▸ REQUIRED WORK
The lines below, from the first through the one containing "[Display slide 5] (353, 758)", are to be given again exactly, with pictures left out and nothing added.

▸ DATA FOR THIS EXERCISE
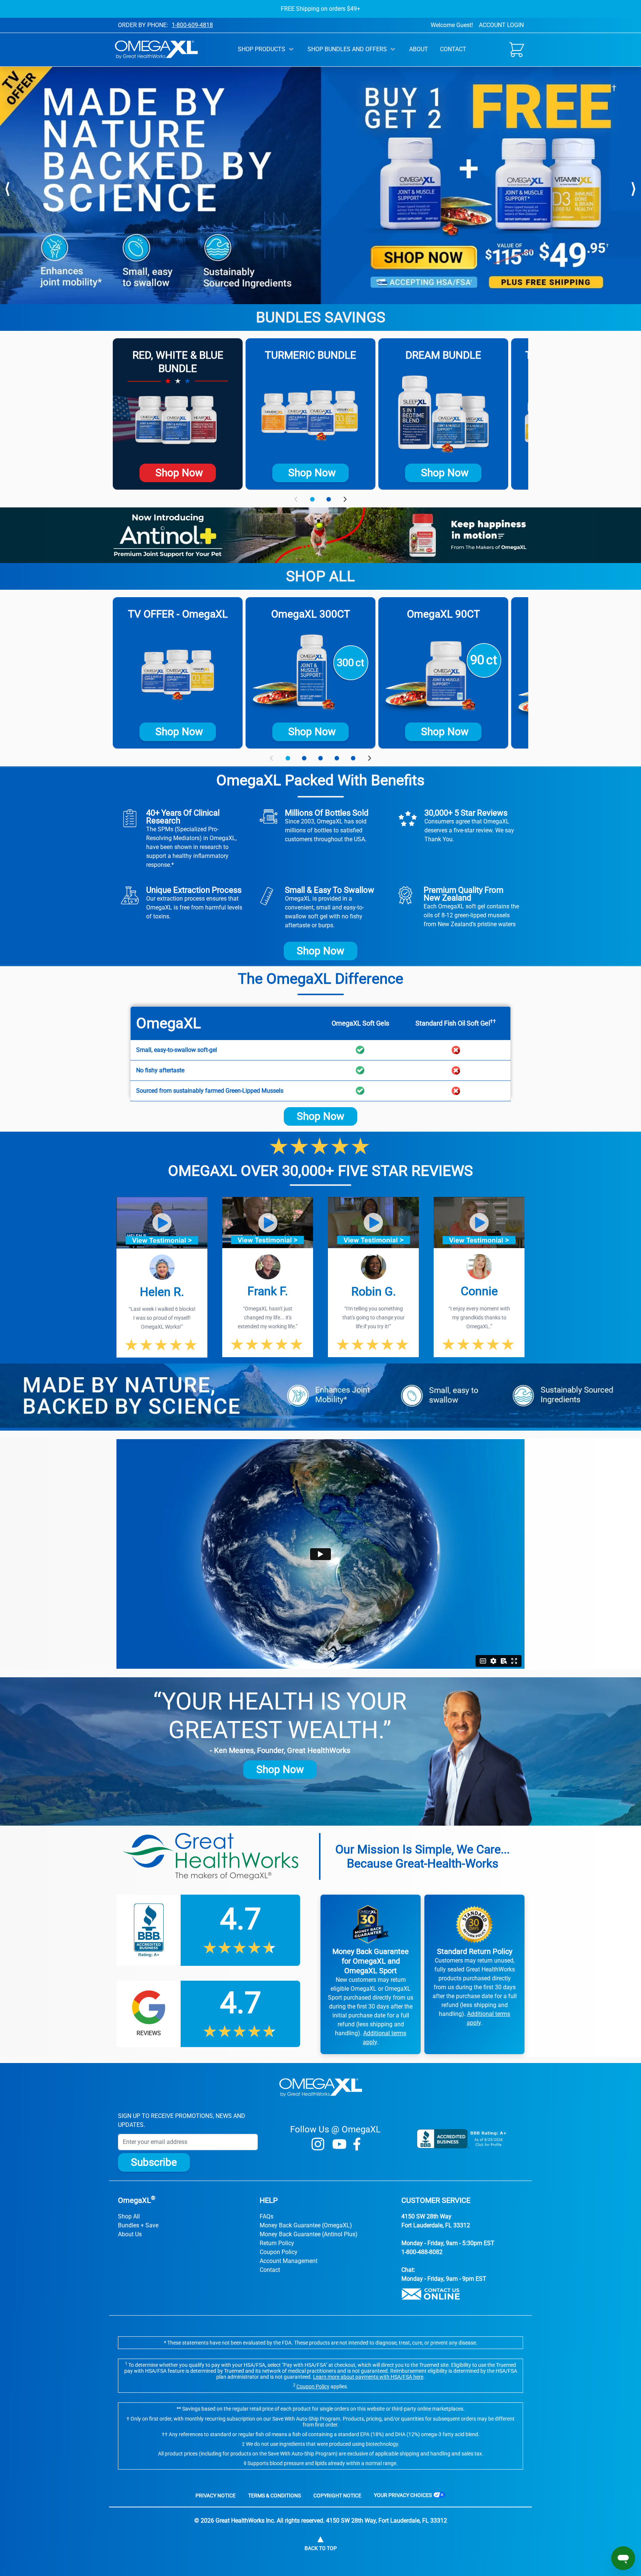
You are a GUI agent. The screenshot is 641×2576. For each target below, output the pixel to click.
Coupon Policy (279, 2252)
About (418, 49)
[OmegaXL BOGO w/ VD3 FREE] (178, 672)
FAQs (266, 2216)
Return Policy (277, 2243)
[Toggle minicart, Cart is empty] (516, 49)
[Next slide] (345, 499)
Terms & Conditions (274, 2495)
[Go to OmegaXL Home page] (156, 49)
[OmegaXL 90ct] (443, 672)
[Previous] (7, 187)
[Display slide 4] (337, 758)
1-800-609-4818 (192, 25)
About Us (130, 2234)
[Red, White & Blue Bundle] (178, 420)
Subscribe (154, 2162)
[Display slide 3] (320, 758)
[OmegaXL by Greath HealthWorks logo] (320, 2087)
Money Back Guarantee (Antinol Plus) (309, 2234)
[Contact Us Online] (462, 2294)
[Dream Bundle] (443, 414)
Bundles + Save (138, 2225)
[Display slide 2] (328, 499)
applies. (322, 2386)
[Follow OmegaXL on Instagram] (318, 2144)
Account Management (289, 2260)
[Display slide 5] (353, 758)
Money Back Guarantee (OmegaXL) (306, 2225)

▸ EXERCISE RESPONSE
You are a GUI agent. The screenshot is 641×2576. For each target below, output the pixel to click.
Coupon Policy (279, 2252)
About (418, 49)
[OmegaXL BOGO w/ VD3 FREE] (178, 672)
FAQs (266, 2216)
Return Policy (277, 2243)
[Toggle minicart, Cart is empty] (516, 49)
[Next slide] (345, 499)
Terms & Conditions (274, 2495)
[Go to OmegaXL Home page] (156, 49)
[OmegaXL 90ct] (443, 672)
[Previous] (7, 187)
[Display slide 4] (337, 758)
1-800-609-4818 (192, 25)
About Us (130, 2234)
[Red, White & Blue Bundle] (178, 420)
Subscribe (154, 2162)
[Display slide 3] (320, 758)
[OmegaXL by Greath HealthWorks logo] (320, 2087)
Money Back Guarantee (Antinol Plus) (309, 2234)
[Contact Us Online] (462, 2294)
[Dream Bundle] (443, 414)
Bundles + Save (138, 2225)
[Display slide 2] (328, 499)
applies. (322, 2386)
[Follow OmegaXL on Instagram] (318, 2144)
Account Management (289, 2260)
[Display slide 5] (353, 758)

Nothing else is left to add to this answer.